Leggere "Baumgartner", pubblicato da Einaudi Editore grazie alla traduzione di Cristiana Mennella, significa imparare a non arrendersi al dolore.
Accettarlo dopo averlo spezzato in frammenti, accoglierlo come "arto fantasma", purificarlo dalle scorie vittimistiche.
Il protagonista, che dà il nome al romanzo, è un anziano professore di filosofia al quale ci affezioniamo subito.
Seguiamo i suoi pensieri come fossero i nostri, lo vediamo muoversi per la casa come un bambino sperduto, sentiamo nostra la perdita della moglie Anna.
Nella gestualità a tratti svagata percepiamo il bisogno di riannodare i fili del passato.
Quell'amore assoluto e infinito scalda il cuore, insegna cosa significa abbandonarsi all'altro, scegliere giorno dopo giorno la strada della condivisione.
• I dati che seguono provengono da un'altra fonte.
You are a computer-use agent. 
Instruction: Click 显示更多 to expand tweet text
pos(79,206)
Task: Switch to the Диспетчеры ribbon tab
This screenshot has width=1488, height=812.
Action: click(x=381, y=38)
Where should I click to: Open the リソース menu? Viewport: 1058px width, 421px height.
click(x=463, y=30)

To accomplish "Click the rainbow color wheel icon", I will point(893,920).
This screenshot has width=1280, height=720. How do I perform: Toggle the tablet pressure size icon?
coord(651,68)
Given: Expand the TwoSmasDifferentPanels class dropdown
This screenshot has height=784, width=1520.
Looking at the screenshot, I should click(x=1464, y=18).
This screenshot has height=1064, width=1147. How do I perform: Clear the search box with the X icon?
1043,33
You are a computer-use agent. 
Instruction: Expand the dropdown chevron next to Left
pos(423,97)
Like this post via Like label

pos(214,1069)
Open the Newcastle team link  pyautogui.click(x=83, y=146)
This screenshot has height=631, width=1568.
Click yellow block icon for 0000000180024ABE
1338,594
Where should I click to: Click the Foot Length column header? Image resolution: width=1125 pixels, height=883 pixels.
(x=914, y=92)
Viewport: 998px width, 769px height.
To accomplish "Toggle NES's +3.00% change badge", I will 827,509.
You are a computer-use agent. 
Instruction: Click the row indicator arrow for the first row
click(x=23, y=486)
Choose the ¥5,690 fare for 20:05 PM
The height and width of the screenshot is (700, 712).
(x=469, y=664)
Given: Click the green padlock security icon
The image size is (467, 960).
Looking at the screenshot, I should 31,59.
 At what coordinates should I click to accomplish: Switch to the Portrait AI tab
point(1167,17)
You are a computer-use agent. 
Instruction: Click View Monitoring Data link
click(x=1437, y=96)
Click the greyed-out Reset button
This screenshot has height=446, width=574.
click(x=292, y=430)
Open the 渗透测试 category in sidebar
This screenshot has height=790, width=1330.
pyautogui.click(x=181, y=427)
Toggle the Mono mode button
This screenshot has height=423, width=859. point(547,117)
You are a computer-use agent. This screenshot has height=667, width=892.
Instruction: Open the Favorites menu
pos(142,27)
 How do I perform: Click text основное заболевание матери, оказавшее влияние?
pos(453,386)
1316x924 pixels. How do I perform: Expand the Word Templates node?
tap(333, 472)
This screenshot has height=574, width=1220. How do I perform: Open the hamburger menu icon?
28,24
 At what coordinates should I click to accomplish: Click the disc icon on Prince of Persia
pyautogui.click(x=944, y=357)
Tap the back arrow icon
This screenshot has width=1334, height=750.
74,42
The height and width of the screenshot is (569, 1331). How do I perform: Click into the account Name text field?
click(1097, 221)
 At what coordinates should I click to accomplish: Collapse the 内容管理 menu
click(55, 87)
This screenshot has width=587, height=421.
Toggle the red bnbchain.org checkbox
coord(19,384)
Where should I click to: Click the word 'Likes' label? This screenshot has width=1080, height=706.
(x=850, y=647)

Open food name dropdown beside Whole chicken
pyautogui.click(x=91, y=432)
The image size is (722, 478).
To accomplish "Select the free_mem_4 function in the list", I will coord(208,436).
È presente la morte come un vuoto fatto di Nulla ma c'è una visione sublimata che permette una comunicazione che va aldilà del possibile.
Paul Auster ci regala un'opera grandiosa, un insieme di riflessioni sul tempo presente e su quello scomparso, sulla forza della memoria, sulla forza liberatoria della scrittura.
Pagine sublimi cariche di poesia, vibrazioni dell'animo, redenzione e vittoria della vita sulla morte.
Alcuni passaggi sono così intensi che si sente la necessità di rileggerli più volte.
Una lezione indimenticabile di una grande maestro della parola scritta.
Abbiamo la conferma che è immenso "il potere dell'immaginazione."